This is java implementation of the Metrized Small World data structure (MSW). MSW is a highly scalable data structure for approximate nearest neighbor search (ann) in arbitrary metric space. MSW demonstrate ability to scale logarithmically both on the size of data (number of records) and the number dimensions. The approximation is defined in terms of probability. This means that the search algorithm may return the true nearest neighbor element to the query with some given probability (for example 95%), if not, most likely it will be the second closest and so on with sharply decreasing probability. The algorithm requires a linear(n)*poly(d) space and the expected algorithms complexity is as follows:
- insertion of one element into the structure ~log(n)* d^1.7 ( log(n)*poly(d) );
- approximate nearest neighbor search ~log(n)* d^1.7;
- approximate k-nearest neighbor search ~k*log(n) * d^1.7;
- deletion – not described yet, but supposedly complexity will be ~log(n) and poly(d).
MSW has topology of the network constructed in such way, that starting from any node of the network, one can efficiently find any other node without the entire knowledge of network topology.
Also, the present code intended to demonstrate how a huge set of network nodes can efficiently communicate and find each other. The search process based on the wide class of the distance functions (in contrast with DHT). This makes it possible to apply MSW's algorithms for many real application which needs complex search and require a distributed architecture.
The list of papers related to the MSW presented below
- Ponomarenko, A., Malkov, Y., Logvinov, A., & Krylov, V. published at ICTA 2011 proceedings. Approximate Nearest Neighbor Search Small World Approach
- Malkov, Y., Ponomarenko, A., Logvinov, A., & Krylov, V. presented at SISAP 2012. Scalable distributed algorithm for approximate nearest neighbor search problem in high dimensional general metric spaces
- Ponomarenko, A., Averlin, N., Bilegsaikhan, N., Boytsov, L., 2014. Comparative Analysis of Data Structures for Approximate Nearest Neighbor Search. [BibTex]
- Malkov, Y., Ponomarenko, A., Logvinov, A., & Krylov, V. 2014. Information Systems, 45, 61-68. [Approximate nearest neighbor algorithm based on navigable small world graphs (http://www.sciencedirect.com/science/article/pii/S0306437913001300)

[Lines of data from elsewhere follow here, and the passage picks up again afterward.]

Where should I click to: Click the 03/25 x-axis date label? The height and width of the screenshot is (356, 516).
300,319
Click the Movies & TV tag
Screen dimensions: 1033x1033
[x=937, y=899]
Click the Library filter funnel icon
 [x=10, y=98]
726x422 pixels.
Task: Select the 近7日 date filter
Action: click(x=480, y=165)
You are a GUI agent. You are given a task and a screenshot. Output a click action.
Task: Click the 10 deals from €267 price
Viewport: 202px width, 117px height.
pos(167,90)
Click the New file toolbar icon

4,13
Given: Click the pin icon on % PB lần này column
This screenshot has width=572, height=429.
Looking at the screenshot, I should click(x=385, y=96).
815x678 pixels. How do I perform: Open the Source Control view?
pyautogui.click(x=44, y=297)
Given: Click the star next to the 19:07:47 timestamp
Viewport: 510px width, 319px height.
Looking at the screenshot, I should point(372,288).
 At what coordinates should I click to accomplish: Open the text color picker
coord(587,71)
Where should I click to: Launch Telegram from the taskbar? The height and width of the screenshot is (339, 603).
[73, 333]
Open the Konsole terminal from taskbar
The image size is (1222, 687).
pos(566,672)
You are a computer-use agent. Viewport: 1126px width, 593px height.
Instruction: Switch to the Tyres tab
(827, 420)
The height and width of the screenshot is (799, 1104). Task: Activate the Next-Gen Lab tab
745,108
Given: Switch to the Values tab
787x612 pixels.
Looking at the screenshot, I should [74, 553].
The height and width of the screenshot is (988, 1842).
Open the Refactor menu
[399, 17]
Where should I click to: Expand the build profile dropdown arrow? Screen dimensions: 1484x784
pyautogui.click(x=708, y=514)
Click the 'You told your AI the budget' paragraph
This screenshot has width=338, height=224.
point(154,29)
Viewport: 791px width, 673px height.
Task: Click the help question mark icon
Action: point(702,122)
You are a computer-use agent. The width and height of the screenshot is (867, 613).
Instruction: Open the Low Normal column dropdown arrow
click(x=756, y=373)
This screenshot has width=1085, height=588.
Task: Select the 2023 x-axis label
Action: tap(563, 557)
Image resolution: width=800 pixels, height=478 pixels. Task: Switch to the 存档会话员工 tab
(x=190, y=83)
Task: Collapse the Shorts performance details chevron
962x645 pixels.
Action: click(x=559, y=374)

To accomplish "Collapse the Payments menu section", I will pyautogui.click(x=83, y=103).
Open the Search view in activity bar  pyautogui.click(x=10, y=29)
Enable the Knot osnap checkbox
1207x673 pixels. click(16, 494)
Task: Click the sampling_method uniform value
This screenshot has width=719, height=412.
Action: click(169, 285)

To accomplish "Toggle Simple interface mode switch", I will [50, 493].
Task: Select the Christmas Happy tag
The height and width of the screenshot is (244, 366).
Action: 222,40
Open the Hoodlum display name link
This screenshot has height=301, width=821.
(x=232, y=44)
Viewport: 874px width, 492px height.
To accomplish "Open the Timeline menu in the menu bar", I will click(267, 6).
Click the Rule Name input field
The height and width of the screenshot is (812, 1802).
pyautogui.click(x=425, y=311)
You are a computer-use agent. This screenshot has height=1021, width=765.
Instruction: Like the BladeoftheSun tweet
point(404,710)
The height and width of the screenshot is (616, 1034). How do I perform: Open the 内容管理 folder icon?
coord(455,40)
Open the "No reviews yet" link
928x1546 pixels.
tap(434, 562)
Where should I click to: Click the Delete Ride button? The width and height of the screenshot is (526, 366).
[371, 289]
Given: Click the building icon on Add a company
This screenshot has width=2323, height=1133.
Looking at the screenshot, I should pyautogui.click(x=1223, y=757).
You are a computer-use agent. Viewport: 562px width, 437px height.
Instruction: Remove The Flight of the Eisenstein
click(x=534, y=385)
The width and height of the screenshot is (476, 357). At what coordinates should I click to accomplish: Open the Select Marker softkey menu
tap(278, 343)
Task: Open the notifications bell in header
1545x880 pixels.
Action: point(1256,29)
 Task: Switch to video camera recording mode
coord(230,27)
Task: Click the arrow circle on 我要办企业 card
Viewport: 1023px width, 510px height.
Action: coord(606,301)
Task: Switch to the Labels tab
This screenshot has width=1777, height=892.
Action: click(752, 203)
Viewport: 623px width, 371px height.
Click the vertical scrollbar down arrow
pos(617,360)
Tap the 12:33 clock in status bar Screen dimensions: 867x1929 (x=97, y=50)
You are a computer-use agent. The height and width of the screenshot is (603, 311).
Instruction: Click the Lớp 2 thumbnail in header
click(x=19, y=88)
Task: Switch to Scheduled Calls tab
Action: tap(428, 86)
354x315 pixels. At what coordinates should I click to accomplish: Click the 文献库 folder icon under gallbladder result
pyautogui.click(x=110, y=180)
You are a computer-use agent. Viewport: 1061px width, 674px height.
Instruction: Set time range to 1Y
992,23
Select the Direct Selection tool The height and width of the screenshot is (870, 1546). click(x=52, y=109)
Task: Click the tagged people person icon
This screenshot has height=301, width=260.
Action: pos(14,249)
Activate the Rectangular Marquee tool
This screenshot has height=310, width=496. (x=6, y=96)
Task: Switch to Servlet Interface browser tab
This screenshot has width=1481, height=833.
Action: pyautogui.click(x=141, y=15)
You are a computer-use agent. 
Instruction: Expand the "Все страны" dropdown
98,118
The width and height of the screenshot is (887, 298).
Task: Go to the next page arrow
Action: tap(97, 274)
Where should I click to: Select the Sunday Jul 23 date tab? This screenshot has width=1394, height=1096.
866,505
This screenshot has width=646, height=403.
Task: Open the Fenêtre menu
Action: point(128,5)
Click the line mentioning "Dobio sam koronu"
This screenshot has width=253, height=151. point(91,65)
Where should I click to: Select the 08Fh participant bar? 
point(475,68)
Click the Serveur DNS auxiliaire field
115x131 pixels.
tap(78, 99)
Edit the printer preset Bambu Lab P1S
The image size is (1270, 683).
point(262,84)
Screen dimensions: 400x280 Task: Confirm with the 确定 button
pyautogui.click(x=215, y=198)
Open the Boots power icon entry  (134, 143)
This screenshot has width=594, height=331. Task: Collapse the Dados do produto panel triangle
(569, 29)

- Malkov, Y. A. 2015. preprint. Growing homophilic networks are natural optimal navigable small worlds
WHY METRIZED SMALL WORLD IS BETTER THAN OTHER APPROXIMATE NEAREST NEIGHBOR DATA STRUCTURES?
The first a good property of this data structure is a resistance to the curse of dimensionality.
The second major property is a decentralization which means that all the algorithms use only local information on each step and can be initiated from any vertex.
Also, all the data elements in the structure are the same rank - there is no central or root element.
So, high scalability both with size and data dimensionality and the distributed nature of the algorithm are a good base for building many real-world distributed
similarity search applications.
Currently the MSW method is a part of the Non-Metric Space Library.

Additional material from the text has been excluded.